### Your instructions
Answer these from the text on the house's history:
(a) For what sum did Harvey's trustee sell the house in 1830?
(b) What price did Cook pay when buying the house in 1882?
(c) In what year was the new ground-floor front inserted?

### Source document
In 1830 Harvey's trustee sold the house for £8100 to the Earl of Rosslyn's future son-in-law Bethell Walrond. (fn. 45) By mid-century the house was occupied by R. Cook, tailor, (fn. 46) and in 1867 Walrond leased the house for 21 years at £400 per annum to T. W. Cook, tailor, with the proviso that the lessee should not insert a shop-window but keep the front 'the same in appearance as a private dwelling house'. (fn. 47) Cook bought the house in 1882 for £14,000. (fn. 48) By the end of the century the house was in divided occupation. From 1914 to 1931 Andrew Russell, Limited, interior decorators, occupied part of the premises. (fn. 46) In 1931 the house was bought by J. Lyons and Company. (fn. 49) The greater part of the ground floor was converted into a tea-shop and a new ground-floor front was inserted in 1932 to the design of their architect's department, giving separate access to the staircase and the offices on the upper floors. (fn. 50)

### Information shown
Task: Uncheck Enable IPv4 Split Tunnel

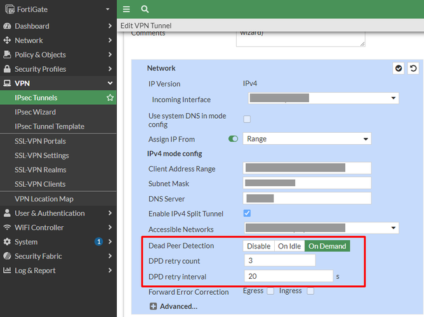Action: tap(247, 213)
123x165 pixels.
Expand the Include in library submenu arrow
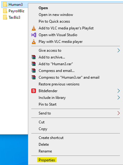[x=119, y=98]
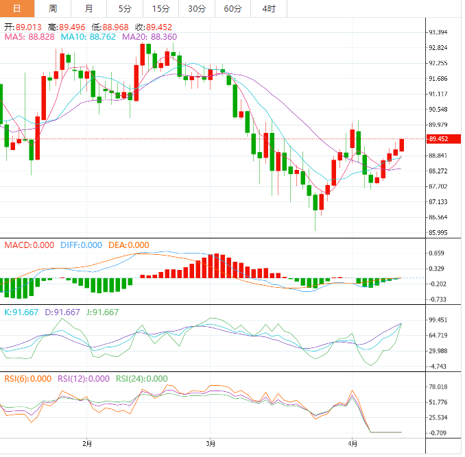The image size is (465, 457).
Task: Click the red 89.452 current price tag
Action: coord(438,139)
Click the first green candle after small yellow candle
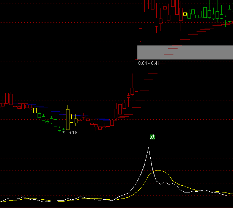This screenshot has height=208, width=233. point(39,115)

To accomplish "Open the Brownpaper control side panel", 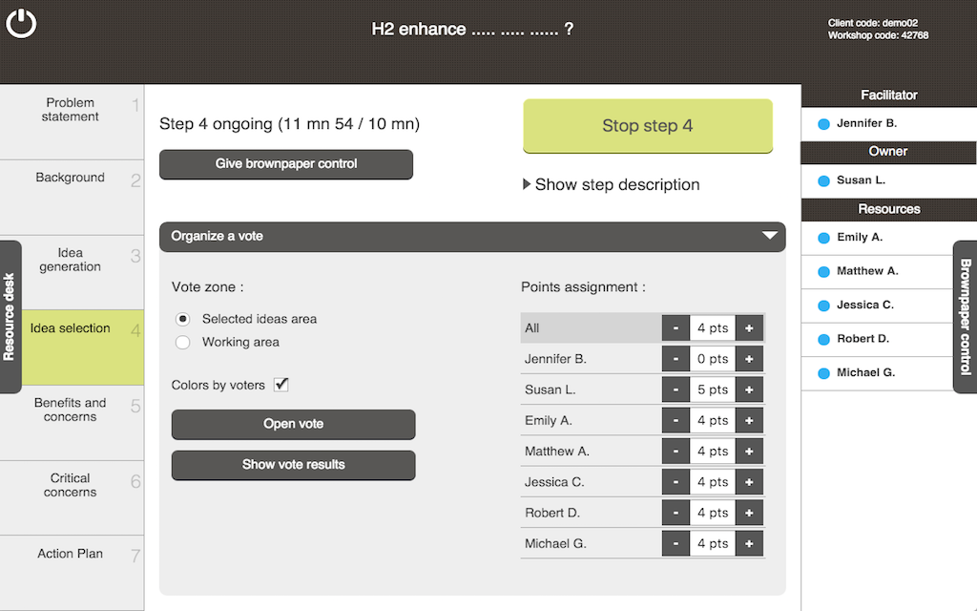I will [x=965, y=316].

### Solution for this problem
(a) £8100
(b) £14,000
(c) 1932